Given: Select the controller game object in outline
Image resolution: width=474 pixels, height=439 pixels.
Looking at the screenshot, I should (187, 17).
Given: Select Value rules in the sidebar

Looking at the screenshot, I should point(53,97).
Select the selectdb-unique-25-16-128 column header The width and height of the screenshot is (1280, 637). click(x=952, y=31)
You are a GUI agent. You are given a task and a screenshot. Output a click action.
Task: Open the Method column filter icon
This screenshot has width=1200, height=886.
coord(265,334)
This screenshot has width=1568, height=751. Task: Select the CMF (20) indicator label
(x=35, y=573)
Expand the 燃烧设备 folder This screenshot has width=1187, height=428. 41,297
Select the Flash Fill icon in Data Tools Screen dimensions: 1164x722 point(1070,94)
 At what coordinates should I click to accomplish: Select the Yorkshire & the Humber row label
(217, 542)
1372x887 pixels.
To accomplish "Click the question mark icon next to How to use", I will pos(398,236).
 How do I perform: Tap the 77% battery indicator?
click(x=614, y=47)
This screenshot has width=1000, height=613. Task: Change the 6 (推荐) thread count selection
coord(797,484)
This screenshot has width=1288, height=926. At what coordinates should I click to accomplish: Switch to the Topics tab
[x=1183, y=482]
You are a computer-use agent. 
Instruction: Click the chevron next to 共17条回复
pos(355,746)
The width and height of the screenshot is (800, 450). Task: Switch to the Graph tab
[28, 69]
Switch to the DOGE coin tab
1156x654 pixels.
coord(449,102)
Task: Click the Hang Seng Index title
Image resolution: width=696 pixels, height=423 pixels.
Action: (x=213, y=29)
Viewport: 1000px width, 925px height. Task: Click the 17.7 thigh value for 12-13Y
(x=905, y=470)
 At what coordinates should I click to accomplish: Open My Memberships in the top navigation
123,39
###
*Task prompt*.
Copy out the data shown above without altering anything.

*Answer section*.
Given: Select the controller game object in outline
Image resolution: width=474 pixels, height=439 pixels.
Looking at the screenshot, I should (187, 17).
Given: Select Value rules in the sidebar

Looking at the screenshot, I should point(53,97).
Select the selectdb-unique-25-16-128 column header The width and height of the screenshot is (1280, 637). click(x=952, y=31)
You are a GUI agent. You are given a task and a screenshot. Output a click action.
Task: Open the Method column filter icon
This screenshot has width=1200, height=886.
coord(265,334)
This screenshot has width=1568, height=751. Task: Select the CMF (20) indicator label
(x=35, y=573)
Expand the 燃烧设备 folder This screenshot has width=1187, height=428. 41,297
Select the Flash Fill icon in Data Tools Screen dimensions: 1164x722 point(1070,94)
 At what coordinates should I click to accomplish: Select the Yorkshire & the Humber row label
(217, 542)
1372x887 pixels.
To accomplish "Click the question mark icon next to How to use", I will pos(398,236).
 How do I perform: Tap the 77% battery indicator?
click(x=614, y=47)
This screenshot has width=1000, height=613. Task: Change the 6 (推荐) thread count selection
coord(797,484)
This screenshot has width=1288, height=926. At what coordinates should I click to accomplish: Switch to the Topics tab
[x=1183, y=482]
You are a computer-use agent. 
Instruction: Click the chevron next to 共17条回复
pos(355,746)
The width and height of the screenshot is (800, 450). Task: Switch to the Graph tab
[28, 69]
Switch to the DOGE coin tab
1156x654 pixels.
coord(449,102)
Task: Click the Hang Seng Index title
Image resolution: width=696 pixels, height=423 pixels.
Action: (x=213, y=29)
Viewport: 1000px width, 925px height. Task: Click the 17.7 thigh value for 12-13Y
(x=905, y=470)
 At what coordinates should I click to accomplish: Open My Memberships in the top navigation
123,39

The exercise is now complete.